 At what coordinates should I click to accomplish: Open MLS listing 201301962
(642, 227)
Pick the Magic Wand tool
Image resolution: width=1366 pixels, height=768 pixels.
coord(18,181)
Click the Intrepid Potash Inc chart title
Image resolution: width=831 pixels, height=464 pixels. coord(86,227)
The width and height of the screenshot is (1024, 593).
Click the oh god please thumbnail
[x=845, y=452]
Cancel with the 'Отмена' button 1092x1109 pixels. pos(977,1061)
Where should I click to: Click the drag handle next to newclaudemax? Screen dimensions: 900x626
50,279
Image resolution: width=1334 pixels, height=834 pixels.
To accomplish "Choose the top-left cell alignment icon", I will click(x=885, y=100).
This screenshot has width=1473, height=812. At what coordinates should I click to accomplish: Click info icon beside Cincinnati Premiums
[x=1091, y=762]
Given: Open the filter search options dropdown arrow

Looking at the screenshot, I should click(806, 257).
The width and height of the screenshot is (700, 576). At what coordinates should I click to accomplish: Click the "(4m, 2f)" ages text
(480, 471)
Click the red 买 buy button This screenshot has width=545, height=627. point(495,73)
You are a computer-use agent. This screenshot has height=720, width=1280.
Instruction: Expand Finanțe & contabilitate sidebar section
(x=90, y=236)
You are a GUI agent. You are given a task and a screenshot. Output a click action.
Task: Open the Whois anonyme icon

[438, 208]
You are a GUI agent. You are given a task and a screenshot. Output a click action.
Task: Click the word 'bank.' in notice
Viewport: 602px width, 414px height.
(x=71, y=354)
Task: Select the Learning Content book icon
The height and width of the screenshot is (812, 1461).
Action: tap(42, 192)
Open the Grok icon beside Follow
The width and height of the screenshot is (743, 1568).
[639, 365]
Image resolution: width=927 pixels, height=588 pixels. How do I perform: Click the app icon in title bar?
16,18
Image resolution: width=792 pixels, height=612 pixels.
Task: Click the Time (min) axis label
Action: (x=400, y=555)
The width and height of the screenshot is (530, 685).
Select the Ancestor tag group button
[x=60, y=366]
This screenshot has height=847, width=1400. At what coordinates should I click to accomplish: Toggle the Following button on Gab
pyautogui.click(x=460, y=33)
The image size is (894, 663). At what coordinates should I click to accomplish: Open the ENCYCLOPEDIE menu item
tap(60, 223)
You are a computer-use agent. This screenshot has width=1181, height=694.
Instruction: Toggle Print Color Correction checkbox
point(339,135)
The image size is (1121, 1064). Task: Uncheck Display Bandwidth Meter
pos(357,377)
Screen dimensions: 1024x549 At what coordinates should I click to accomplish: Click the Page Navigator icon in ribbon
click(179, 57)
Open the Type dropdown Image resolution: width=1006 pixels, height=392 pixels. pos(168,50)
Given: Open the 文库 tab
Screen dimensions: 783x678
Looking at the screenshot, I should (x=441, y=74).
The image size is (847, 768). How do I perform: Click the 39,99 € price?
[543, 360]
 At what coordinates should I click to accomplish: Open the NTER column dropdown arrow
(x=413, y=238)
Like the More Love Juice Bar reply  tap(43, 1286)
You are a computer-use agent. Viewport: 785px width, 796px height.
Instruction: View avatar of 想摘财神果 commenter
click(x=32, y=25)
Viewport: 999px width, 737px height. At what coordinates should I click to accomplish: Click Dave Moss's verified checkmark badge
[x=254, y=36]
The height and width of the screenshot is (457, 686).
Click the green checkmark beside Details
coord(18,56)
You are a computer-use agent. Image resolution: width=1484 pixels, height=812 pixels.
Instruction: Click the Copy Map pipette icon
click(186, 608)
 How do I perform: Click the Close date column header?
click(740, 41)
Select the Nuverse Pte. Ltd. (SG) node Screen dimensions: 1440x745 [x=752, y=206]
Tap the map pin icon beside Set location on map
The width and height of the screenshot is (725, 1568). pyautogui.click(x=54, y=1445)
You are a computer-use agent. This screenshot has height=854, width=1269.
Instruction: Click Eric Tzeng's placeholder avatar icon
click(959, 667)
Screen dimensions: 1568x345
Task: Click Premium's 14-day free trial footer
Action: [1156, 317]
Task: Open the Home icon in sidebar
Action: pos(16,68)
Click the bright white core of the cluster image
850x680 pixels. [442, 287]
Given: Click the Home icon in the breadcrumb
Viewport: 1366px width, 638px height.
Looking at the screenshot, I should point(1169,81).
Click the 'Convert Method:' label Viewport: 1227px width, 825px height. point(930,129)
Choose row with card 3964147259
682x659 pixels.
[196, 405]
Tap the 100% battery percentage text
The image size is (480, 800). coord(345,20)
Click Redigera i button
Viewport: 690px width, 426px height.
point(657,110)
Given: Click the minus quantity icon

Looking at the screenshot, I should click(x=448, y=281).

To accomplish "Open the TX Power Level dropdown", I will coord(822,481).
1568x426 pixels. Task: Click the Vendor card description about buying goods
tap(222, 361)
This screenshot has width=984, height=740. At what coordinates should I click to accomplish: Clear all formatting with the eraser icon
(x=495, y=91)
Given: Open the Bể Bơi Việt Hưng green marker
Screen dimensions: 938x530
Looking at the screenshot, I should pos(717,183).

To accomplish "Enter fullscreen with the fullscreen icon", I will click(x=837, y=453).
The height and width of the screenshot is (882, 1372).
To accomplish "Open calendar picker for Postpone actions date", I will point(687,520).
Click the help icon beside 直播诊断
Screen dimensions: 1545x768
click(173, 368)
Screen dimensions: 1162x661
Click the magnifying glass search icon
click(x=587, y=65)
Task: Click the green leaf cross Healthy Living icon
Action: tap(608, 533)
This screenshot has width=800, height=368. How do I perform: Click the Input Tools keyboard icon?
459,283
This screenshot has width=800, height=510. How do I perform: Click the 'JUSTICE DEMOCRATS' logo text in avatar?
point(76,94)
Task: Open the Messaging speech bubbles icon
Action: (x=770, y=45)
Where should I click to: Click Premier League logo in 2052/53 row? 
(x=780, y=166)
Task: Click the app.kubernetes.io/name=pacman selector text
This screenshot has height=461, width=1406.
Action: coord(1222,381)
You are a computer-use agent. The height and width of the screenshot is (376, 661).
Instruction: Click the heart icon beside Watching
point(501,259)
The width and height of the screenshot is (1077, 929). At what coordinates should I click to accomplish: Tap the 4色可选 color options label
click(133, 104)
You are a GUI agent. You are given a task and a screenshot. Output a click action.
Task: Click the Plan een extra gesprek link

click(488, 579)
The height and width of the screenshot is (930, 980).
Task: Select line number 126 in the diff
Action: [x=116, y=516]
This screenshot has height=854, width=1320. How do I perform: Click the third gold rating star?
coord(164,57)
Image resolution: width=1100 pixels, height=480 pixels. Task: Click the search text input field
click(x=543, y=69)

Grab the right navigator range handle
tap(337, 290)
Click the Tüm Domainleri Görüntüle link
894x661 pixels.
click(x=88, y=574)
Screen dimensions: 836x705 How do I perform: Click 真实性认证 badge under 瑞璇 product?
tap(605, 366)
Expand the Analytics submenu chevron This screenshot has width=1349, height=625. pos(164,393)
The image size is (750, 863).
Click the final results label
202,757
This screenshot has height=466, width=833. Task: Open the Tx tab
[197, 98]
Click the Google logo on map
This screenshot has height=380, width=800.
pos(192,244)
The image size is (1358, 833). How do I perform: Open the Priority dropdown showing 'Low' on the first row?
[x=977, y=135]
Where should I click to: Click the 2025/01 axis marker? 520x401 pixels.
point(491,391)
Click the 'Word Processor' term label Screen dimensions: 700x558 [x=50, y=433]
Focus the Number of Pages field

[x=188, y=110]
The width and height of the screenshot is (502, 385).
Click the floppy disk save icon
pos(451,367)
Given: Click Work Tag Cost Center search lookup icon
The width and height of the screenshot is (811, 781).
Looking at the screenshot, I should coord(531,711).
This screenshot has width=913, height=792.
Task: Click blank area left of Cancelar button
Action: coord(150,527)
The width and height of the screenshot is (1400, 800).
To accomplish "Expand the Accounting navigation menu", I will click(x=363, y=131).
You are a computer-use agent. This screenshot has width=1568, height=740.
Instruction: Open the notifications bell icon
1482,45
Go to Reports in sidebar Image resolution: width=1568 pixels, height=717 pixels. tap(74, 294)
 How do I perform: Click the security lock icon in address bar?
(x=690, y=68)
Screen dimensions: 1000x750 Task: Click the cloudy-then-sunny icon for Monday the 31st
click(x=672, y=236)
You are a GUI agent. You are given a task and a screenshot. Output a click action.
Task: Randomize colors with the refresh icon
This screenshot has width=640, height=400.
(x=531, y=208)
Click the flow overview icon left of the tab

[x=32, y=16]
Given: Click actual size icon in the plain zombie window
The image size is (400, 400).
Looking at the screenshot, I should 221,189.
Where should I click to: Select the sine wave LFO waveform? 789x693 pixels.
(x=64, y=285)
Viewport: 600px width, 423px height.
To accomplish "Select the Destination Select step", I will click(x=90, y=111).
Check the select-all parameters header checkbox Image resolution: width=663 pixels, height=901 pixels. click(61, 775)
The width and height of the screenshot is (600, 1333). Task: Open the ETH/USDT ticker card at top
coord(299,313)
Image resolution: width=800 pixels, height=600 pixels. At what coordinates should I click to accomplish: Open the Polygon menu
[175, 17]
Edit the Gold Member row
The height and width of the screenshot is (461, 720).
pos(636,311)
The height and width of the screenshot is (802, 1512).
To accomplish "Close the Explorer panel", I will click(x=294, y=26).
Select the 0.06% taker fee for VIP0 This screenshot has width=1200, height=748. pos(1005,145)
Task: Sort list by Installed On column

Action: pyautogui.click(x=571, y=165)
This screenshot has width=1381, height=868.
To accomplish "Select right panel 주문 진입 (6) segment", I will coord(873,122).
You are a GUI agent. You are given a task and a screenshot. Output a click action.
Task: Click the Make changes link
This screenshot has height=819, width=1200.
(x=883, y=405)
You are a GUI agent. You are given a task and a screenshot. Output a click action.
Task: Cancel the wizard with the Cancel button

▬▬▬▬▬▬▬▬▬▬

Retype exactly the lines of the data above, starting at its first line and finishing with the line that has "The width and height of the screenshot is (1024, 593)." in it.

### Finished exercise
 At what coordinates should I click to accomplish: Open MLS listing 201301962
(642, 227)
Pick the Magic Wand tool
Image resolution: width=1366 pixels, height=768 pixels.
coord(18,181)
Click the Intrepid Potash Inc chart title
Image resolution: width=831 pixels, height=464 pixels. coord(86,227)
The width and height of the screenshot is (1024, 593).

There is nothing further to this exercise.